15) Thus, in the present case, these observations of the Hon’ble Supreme Court in the case of Sri Darshan are extremely important. In the present case, no such prejudice is shown by the Petitioner. The offence undoubtedly is quite grave. There is strong material against the present Petitioner which cannot be overlooked. Therefore, applying the ratio laid down by the Hon’ble Supreme Court in the case of Sri Darshan, we are not inclined to grant any relief to the present Petitioner. Accordingly, the Petition is dismissed.

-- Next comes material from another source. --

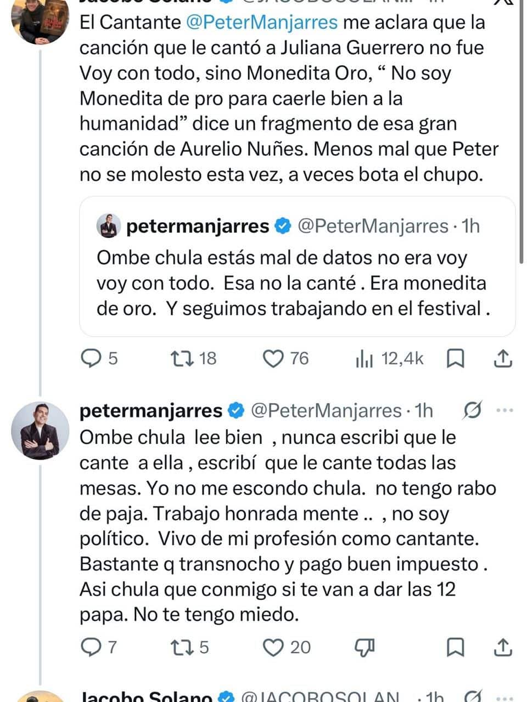Bookmark the first tweet about Monedita de Oro
527x702 pixels.
point(456,359)
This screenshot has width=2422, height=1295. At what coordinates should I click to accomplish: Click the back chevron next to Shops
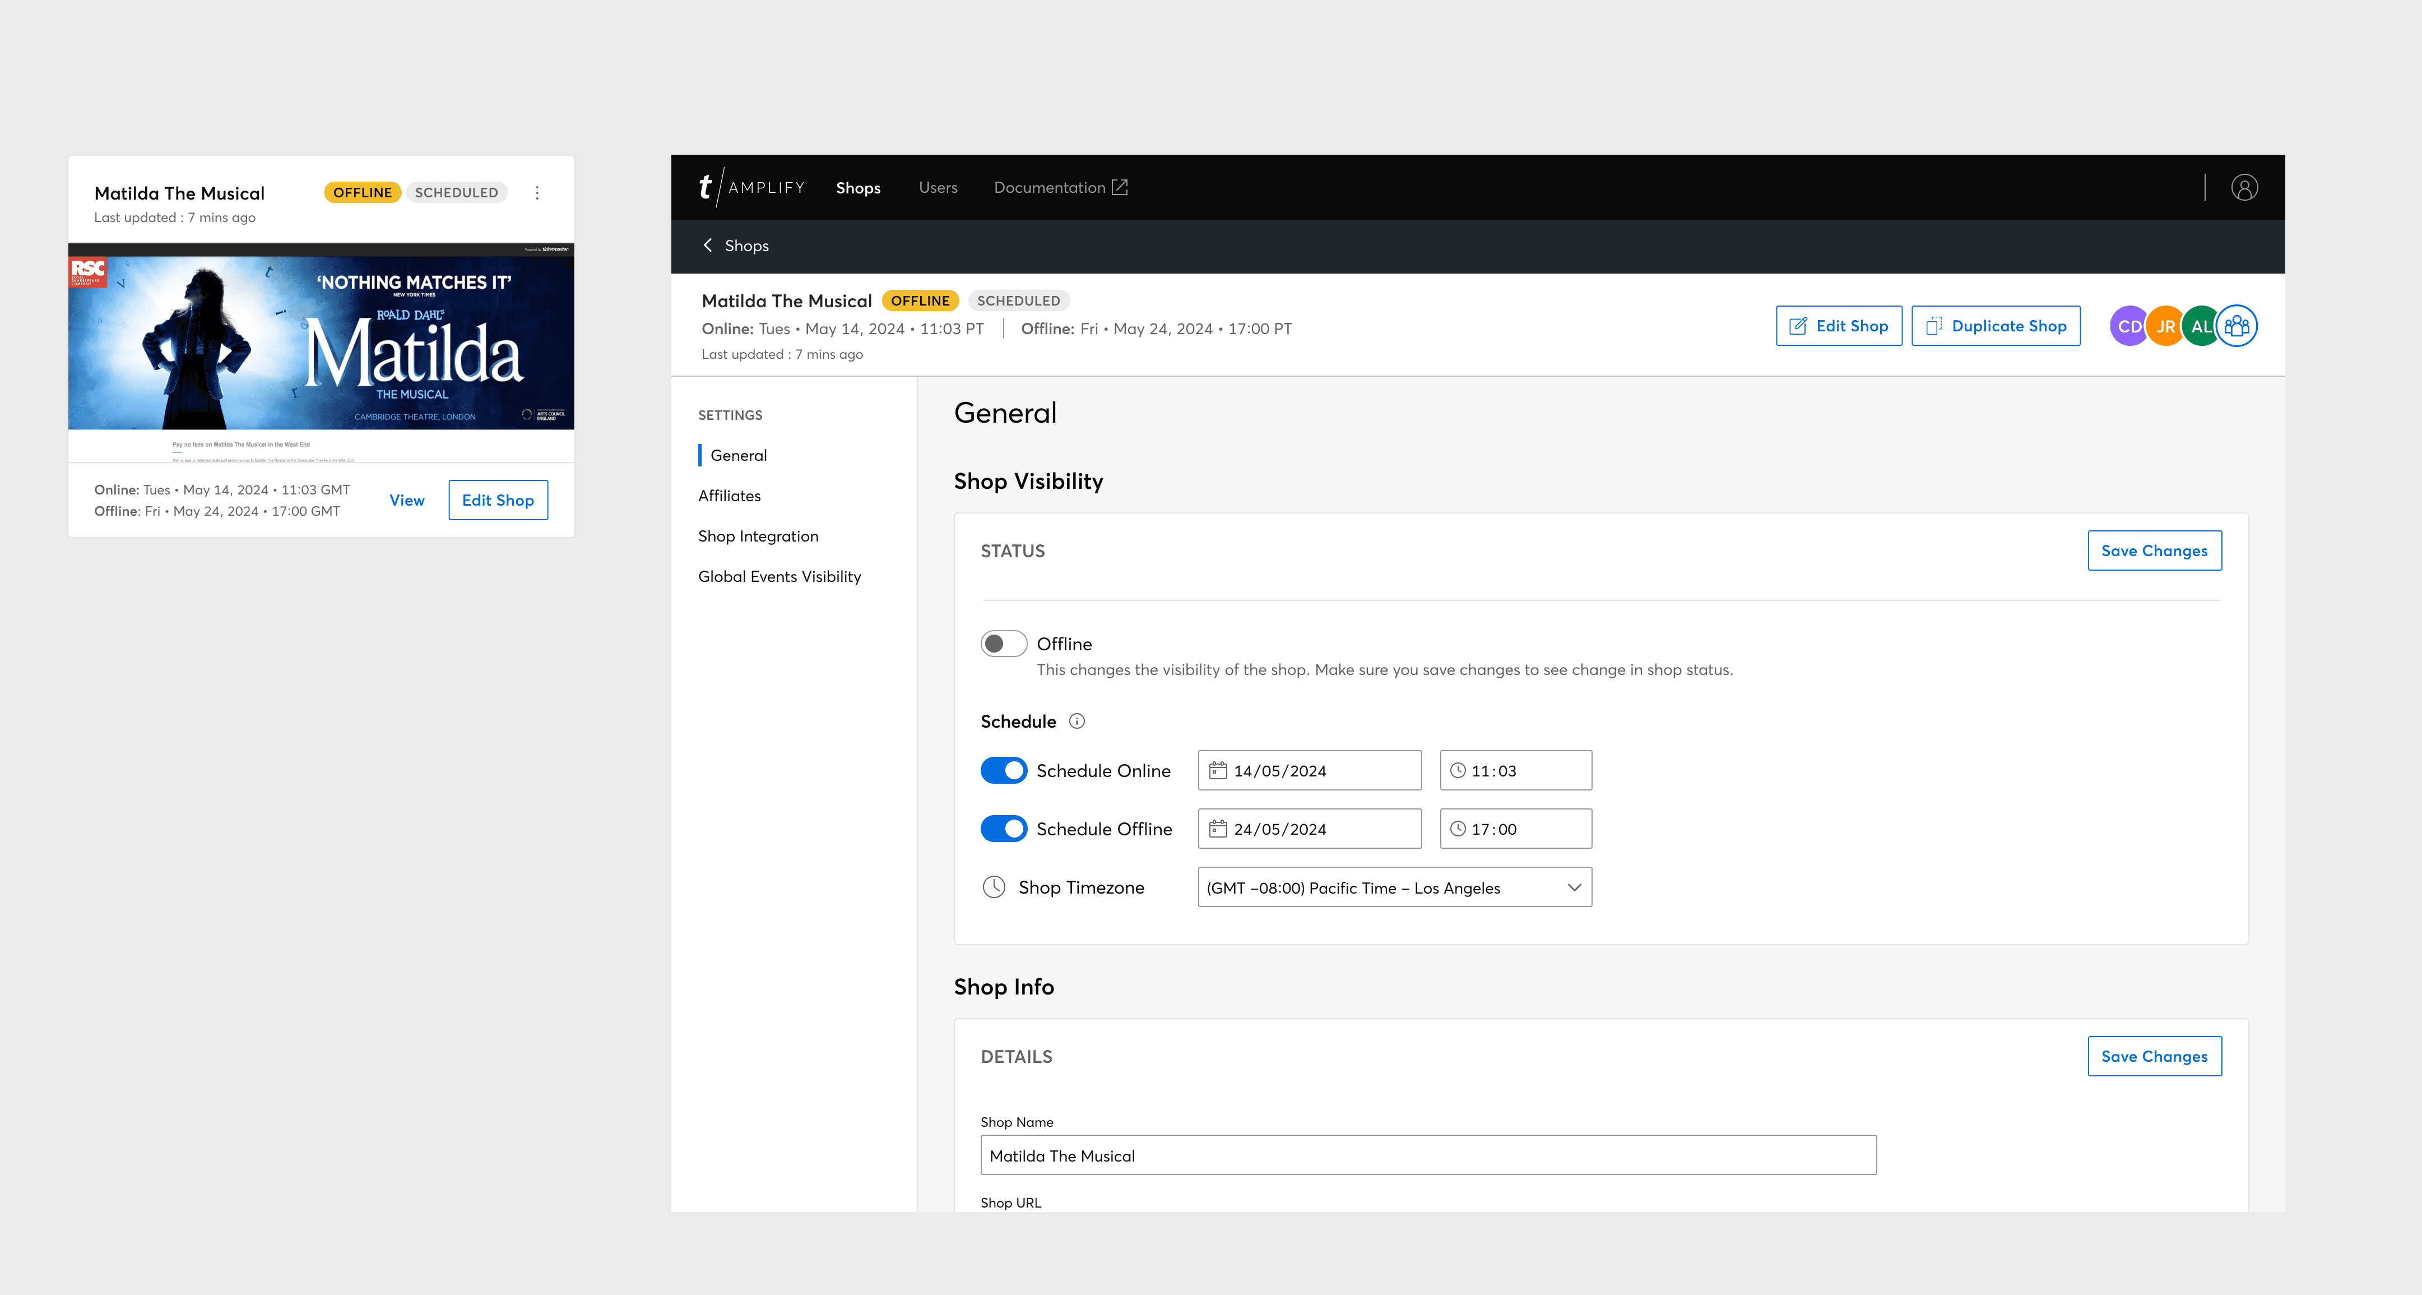[x=708, y=245]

16) Before parting with the Order, it is necessary to mention that some clarity is necessary before the learned Magistrates, the learned Session Judges and the Investigating Officers regarding this particular issue. In this connection, the observations of the Hon’ble Supreme Court in the case of Sri Darshan are very important and all of them are required to be made aware of this position of law laid down by the Hon’ble Supreme Court. Therefore, the Registry is directed to circulate the Judgment of the Hon’ble Supreme Court in the case of State of Karnataka v/s. Sri Darshan, etc. reported in 2025 SCC OnLine SC 1702 by highlighting the paragraph Nos. 20.[1] including 20.1.[1] upto 20.1.[7] to all the learned Judges under the jurisdiction of this Court.

17) The Petition is disposed of. (SHYAM C. CHANDAK, J.) (SARANG V. KOTWAL, J.)